Dalam dunia politik, perbedaan pendapat semestinya menjadi suatu hal wajar dapat memperkaya demokrasi. Namun, di sejumlah wilayah, gesekan politik justru memicu konflik berujung tragedi. insiden memilukan terjadi di Madura ketika seorang warga kehilangan nyawa dalam sebuah carok yang dipicu oleh perbedaan pilihan politik dalam pemilihan calon bupati. Kejadian ini mencerminkan sisi kelam dinamika masyarakat yang masih sulit menerima perbedaan pandangan, menggambarkan bagaimana rendahnya kualitas sumber daya manusia (SDM) di daerah tersebut dapat menjadikan demokrasi seolah-olah nyawa menjadi taruhannya.

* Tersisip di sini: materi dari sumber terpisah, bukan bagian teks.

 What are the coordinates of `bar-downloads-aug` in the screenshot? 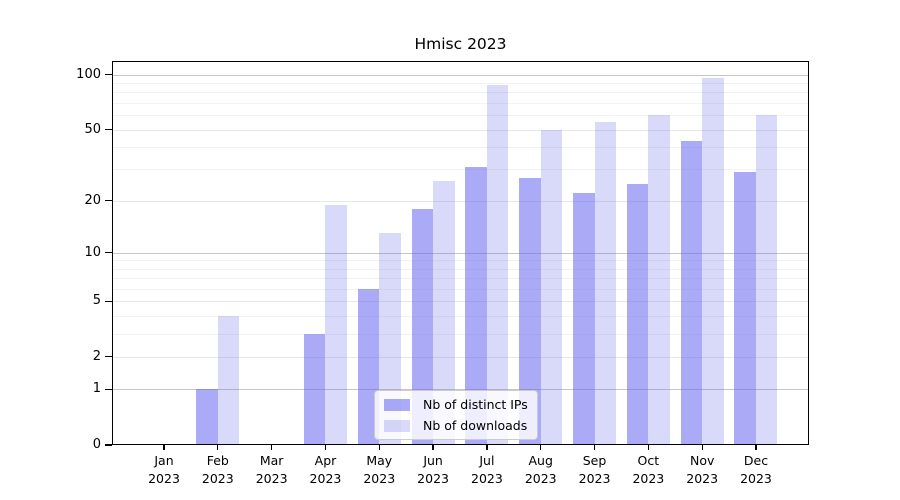 It's located at (552, 287).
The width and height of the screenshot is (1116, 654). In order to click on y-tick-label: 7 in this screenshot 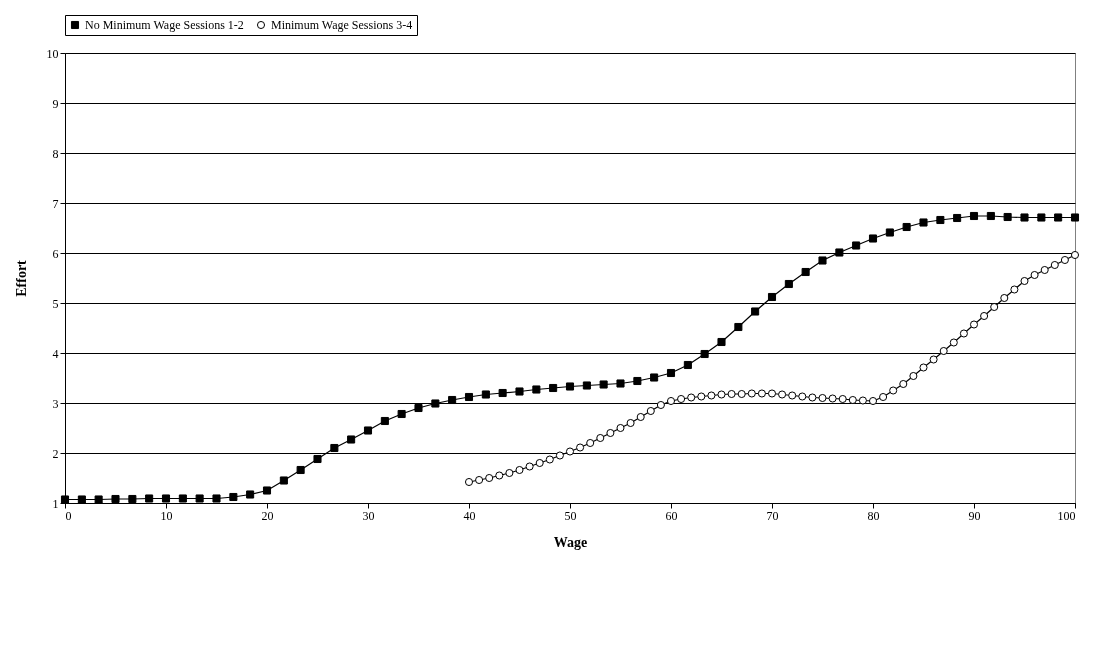, I will do `click(56, 204)`.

Carok, sebagai tradisi kerap dikaitkan dengan penyelesaian konflik di Madura, kembali menjadi penyebab korban jiwa. Peristiwa di Desa Ketapang Laok, Kecamatan Ketapang, bermula dari perdebatan terkait pilihan calon bupati yang memanas hingga berakhir pada tindakan pengeroyokan dengan senjata tajam. Konflik tersebut menyoroti persoalan mendalam terkait budaya kekerasan yang dipadukan dengan fanatisme politik yang tidak terkendali.
Rendahnya pendidikan politik dan kualitas sumber daya manusia di Madura menjadi akar permasalahan utama. Banyak warga yang memandang perbedaan pilihan bukan sebagai kekayaan demokrasi, tetapi sebagai ancaman terhadap kehormatan atau kesetiaan kelompok. Fenomena ini semakin diperburuk oleh ketidakmampuan dalam mengelola perbedaan dengan cara damai. Di Madura, tradisi carok kerap disalahartikan sebagai cara untuk mempertahankan harga diri, meskipun dampaknya justru merugikan. Tidak jarang, tradisi ini menjadi jalan pintas untuk menyelesaikan perselisihan tanpa ada upaya untuk memahami akar masalah secara rasional.
Untuk menghentikan lingkaran kekerasan,dibutuhkan langkah nyata melalui berbagai pendekatan. Pendidikan politik harus diperkuat, terutama di daerah pedesaan, agar masyarakat lebih memahami pentingnya menerima perbedaan dalam sistem demokrasi. Pemerintah dan lembaga terkait perlu menggalakkan program sosialisasi dan diskusi yang membangun, sehingga masyarakat dapat mengelola perbedaan pandangan secara lebih bijak dan rasional. Penegakan hukum yang tegas juga menjadi kunci. Setiap pelaku kekerasan harus dihukum tanpa kompromi, memberikan pesan kuat bahwa tindakan kekerasan tidak dapat ditoleransi.
Selain itu, tradisi budaya seperti carok perlu diberi makna baru yang lebih damai dan konstruktif. Dengan pendekatan budaya yang tepat, tradisi dapat diubah menjadi simbol penyelesaian konflik yang lebih humanis, seperti musyawarah atau dialog. Meski banyak pihak pesimis terhadap perubahan tradisi yang sudah mengakar, sejarah menunjukkan bahwa budaya bisa berkembang seiring kemajuan pendidikan dan kesadaran masyarakat. Perubahan tersebut dapat terwujud jika ada sinergi antara pendidikan, hukum, dan kesadaran bersama.
Tragedi kekerasan akibat perbedaan pilihan politik suatu peringatan keras bahwa demokrasi harus dipahami sebagai sarana untuk mencapai harmoni, bukan alat untuk membenarkan konflik. Perbedaan pilihan bagian dari proses politik yang sehat, bukan alasan untuk menghilangkan nyawa. Dengan memahami bahwa demokrasi seharusnya mempertemukan perbedaan, bukan memecah belah, kita dapat menjaga nilai-nilai kemanusiaan dan keadilan.
KARENA SEJATINYA, TIDAK ADA DEMOKRASI YANG SEHARGA NYAWA MANUSIA, DAN RENDAHNYA KUALITAS SUMBER DAYA MANUSIA SEHARUSNYA TIDAK BOLEH MENJADI SUATU ALASAN MERENGGUT NYAWA DEMI POLITIK.